The end card for Bee and Puppycat Part 2.
Overview
Bee and Puppycat Part 1 and Bee and Puppycat Part 2 were uploaded to the Cartoon Hangover Youtube channel on July 11th and August 6th of 2013 respectively. Both shorts were shared as the fourth and fifth installments to the “Too Cool! Cartoons” collection of animated shorts. Cartoon Hangover describes the collection of shorts as an opportunity for “rising stars in animation…to produce a short film for Cartoon Hangover” (Cartoon Hangover Shorts - Too Cool! Cartoons). A day after the release of Bee and Puppycat Part 2, both shorts were uploaded together as one continuous animation to the Cartoon Hangover Youtube channel. These two shorts are considered the pilot of the series and are referred to as such by viewers online, although they are not included in the release of the episodic series formerly available on VRV.
Development
In an interview with Frederator, Natasha Allegri reveals that Bee and Puppycat came to be after head of creative development for Frederator Studios and Cartoon Hangover Eric Homan asked her to pitch a show (Frederator Times). Allegri briefly documents the process through which she pitched the short in a Q&A on Reddit, where she explains that she pitched the idea to Homan through an email with drawings included (Fred Seibert and Natasha Allegri - AMA). This email reportedly took a few days to compose. The subsequent storyboard made to be pitched to Frederator in February of 2012 took just over a week to make and includes details not depicted in the finished shorts, such as Wallace’s mother (‘Bee and Puppycat’ Storyboard). Several elements of the finished shorts are also absent from the storyboard, including Bee’s dream and the infamous battle against Doublemouth. This storyboard would go on to be added to and adapted into the both original shorts.

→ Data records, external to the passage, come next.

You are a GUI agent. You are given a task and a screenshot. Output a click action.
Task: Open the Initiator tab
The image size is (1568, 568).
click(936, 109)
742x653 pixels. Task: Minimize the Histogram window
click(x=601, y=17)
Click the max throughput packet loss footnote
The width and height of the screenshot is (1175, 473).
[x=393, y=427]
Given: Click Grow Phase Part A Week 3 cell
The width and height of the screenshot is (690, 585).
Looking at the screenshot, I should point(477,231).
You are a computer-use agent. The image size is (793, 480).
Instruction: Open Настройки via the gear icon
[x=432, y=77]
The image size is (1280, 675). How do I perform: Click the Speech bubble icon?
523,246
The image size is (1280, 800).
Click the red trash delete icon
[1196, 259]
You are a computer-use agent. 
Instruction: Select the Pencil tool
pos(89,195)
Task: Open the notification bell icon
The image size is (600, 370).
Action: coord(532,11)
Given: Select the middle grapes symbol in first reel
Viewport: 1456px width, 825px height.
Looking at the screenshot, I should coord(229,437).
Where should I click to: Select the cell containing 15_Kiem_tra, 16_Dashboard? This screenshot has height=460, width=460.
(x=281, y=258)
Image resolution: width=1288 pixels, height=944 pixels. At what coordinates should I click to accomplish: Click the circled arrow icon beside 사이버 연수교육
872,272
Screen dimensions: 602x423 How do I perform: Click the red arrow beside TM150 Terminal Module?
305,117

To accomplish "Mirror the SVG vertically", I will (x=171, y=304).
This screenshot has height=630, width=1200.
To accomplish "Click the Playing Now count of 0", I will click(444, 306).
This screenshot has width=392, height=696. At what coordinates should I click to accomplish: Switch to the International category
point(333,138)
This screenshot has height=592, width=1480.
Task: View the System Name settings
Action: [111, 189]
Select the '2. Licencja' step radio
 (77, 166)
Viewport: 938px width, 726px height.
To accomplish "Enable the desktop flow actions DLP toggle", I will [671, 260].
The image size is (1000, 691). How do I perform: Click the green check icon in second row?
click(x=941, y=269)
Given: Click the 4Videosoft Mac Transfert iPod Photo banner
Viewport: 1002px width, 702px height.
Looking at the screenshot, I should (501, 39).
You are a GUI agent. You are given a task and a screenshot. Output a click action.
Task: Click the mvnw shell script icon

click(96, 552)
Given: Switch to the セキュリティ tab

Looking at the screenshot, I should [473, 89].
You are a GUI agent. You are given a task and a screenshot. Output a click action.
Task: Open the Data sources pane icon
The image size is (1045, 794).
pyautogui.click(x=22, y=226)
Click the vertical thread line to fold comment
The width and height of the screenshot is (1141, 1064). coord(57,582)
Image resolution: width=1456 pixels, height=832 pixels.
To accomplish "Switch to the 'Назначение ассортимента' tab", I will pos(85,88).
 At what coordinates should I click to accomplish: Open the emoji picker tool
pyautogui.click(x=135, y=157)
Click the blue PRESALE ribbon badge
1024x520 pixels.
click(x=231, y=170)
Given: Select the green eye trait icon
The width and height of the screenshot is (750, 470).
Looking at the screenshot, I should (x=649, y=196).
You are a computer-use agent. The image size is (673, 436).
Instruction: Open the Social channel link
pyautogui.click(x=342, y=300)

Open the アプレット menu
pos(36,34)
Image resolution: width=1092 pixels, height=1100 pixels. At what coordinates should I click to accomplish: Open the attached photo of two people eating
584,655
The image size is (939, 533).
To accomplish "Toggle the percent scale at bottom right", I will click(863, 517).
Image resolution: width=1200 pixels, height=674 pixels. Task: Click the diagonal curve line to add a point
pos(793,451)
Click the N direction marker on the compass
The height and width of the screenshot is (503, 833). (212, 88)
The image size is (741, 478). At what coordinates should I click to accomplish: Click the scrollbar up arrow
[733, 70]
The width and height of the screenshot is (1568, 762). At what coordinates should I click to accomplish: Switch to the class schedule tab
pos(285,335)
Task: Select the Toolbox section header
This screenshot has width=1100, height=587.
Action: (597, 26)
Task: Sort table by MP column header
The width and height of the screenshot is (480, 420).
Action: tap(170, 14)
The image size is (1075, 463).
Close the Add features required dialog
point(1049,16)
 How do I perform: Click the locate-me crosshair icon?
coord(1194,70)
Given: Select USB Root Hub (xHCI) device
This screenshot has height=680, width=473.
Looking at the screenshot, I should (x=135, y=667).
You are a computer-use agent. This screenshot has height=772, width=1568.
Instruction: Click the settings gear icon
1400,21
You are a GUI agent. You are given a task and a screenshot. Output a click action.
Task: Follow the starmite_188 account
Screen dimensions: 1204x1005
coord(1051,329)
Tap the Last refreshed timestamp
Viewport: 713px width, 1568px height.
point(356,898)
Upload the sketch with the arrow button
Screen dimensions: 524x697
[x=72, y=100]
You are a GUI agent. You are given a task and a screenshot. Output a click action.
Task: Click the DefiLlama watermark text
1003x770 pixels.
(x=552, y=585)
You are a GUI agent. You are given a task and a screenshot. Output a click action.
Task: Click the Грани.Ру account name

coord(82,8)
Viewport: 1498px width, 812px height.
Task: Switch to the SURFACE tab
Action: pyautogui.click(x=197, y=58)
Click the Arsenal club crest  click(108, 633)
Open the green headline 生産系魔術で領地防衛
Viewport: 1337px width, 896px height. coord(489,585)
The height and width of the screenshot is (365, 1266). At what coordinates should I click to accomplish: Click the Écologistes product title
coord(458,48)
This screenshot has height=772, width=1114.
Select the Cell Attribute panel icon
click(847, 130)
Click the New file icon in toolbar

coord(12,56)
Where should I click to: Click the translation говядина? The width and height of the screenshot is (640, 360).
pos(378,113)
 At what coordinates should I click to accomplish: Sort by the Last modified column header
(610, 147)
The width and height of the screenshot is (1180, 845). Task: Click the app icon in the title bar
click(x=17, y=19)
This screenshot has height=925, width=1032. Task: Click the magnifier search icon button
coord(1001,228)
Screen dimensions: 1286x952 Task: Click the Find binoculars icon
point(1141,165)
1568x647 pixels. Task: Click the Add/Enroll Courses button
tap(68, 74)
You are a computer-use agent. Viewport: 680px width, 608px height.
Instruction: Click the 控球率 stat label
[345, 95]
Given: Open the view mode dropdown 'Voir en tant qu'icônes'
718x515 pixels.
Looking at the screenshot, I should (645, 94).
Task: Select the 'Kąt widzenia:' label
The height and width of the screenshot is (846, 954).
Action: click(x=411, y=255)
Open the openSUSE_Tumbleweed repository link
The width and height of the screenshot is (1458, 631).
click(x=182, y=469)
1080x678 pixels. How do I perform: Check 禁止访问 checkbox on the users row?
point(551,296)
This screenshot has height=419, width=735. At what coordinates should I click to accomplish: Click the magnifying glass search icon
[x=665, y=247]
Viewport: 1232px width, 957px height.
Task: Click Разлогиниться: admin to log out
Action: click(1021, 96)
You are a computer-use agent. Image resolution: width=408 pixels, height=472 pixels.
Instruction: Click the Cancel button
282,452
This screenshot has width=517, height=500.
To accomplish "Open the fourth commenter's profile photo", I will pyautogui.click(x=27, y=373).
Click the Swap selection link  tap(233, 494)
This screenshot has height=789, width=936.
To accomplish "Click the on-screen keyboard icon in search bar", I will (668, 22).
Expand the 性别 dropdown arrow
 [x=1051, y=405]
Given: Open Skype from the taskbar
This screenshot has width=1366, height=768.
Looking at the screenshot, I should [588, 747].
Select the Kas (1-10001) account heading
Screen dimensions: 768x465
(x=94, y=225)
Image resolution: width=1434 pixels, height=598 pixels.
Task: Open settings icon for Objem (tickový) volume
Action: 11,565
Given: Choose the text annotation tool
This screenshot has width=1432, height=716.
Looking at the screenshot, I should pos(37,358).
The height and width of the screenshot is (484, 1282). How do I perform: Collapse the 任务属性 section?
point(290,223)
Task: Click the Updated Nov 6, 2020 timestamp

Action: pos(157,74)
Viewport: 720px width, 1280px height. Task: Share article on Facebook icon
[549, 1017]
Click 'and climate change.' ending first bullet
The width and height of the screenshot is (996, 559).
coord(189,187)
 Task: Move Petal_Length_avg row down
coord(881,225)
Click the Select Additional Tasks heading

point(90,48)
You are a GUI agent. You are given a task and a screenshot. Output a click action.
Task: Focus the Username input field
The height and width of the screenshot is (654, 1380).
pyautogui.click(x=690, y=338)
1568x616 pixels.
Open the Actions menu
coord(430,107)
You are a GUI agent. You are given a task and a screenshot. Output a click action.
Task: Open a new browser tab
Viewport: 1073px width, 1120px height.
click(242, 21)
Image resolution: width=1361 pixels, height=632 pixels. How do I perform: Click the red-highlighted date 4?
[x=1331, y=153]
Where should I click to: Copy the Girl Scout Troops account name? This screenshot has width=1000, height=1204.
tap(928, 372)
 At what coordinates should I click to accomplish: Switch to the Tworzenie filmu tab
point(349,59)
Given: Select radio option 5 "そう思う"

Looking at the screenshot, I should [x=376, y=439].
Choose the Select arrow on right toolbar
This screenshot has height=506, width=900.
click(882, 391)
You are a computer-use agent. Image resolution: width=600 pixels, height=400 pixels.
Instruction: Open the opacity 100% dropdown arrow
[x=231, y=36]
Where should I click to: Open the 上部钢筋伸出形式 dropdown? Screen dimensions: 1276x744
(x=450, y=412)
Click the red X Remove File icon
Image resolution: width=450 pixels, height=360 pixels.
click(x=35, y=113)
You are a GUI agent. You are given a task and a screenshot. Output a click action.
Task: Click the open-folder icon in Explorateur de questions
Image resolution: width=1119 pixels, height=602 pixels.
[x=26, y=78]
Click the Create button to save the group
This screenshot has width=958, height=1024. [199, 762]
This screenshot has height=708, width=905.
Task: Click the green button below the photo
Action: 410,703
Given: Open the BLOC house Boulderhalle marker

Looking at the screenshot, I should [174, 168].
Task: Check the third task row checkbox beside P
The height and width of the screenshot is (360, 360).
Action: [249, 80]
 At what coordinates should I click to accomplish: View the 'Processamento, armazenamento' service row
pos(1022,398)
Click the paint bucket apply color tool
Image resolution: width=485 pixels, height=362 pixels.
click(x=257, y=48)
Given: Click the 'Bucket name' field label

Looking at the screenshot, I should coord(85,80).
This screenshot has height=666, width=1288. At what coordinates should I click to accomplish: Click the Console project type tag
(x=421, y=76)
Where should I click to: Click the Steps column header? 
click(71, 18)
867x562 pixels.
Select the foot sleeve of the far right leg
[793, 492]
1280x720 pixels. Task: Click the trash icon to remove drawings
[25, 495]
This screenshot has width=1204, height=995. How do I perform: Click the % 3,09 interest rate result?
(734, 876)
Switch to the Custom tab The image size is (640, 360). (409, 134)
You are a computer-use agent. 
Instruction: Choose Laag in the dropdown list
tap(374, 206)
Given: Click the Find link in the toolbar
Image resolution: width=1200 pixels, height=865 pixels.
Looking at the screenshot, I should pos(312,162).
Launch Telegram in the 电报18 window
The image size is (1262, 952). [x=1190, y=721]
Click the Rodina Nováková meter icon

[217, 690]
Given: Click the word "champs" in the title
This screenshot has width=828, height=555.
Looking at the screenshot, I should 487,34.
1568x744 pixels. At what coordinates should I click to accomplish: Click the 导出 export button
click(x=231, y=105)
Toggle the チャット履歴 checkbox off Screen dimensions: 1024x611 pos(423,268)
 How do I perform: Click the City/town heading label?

According to Allegri, Bee and Puppycat was based heavily on magical girl anime — specifically such classics as Sailor Moon, which Allegri notes as one of the first anime she watched as a child (Frederator Times). This influence is evidence in both the visuals and plot of Bee and Puppycat. Bee’s enlistment as Puppycat’s work partner, for example, is reminiscent of the transition from an ordinary person to a magical girl that many protagonists undergo in various magical girl anime. Allegri touches on the influence of magical girl anime and anime in general on the art of Bee and Puppycat, explaining that she was inspired by the art of “simpler anime from the 90’s…where everything’s really simple.” She elaborates further by noting that she did not want to incorporate “crazy layers of shading” or “elongated figures unless [there was] a reason for it” and that the story she aimed to tell “was very simple” and, for that reason, did not necessitate over-the-top visuals or character designs.
One of the most striking differences between the Bee and Puppycat shorts and the following animated series is the change in art style. While the series employs softer colors and thin, colored lineart, Bee and Puppycat Part 1 and Part 2 make use of solid black lineart and colors that exaggerate rather than mesh with scenes. In the interview with Frederator mentioned previously, Allegri cites her dissatisfaction with the designs depicted in the original shorts as reasons for the change, going on to say that she “wasn’t happy with how the animation studio interpreted the original [designs],” nor was she “happy with how [she] designed [them].” Allegri reports that, excluding a period of inactivity during production, Bee and Puppycat Part 1 and Part 2 took roughly five months to make.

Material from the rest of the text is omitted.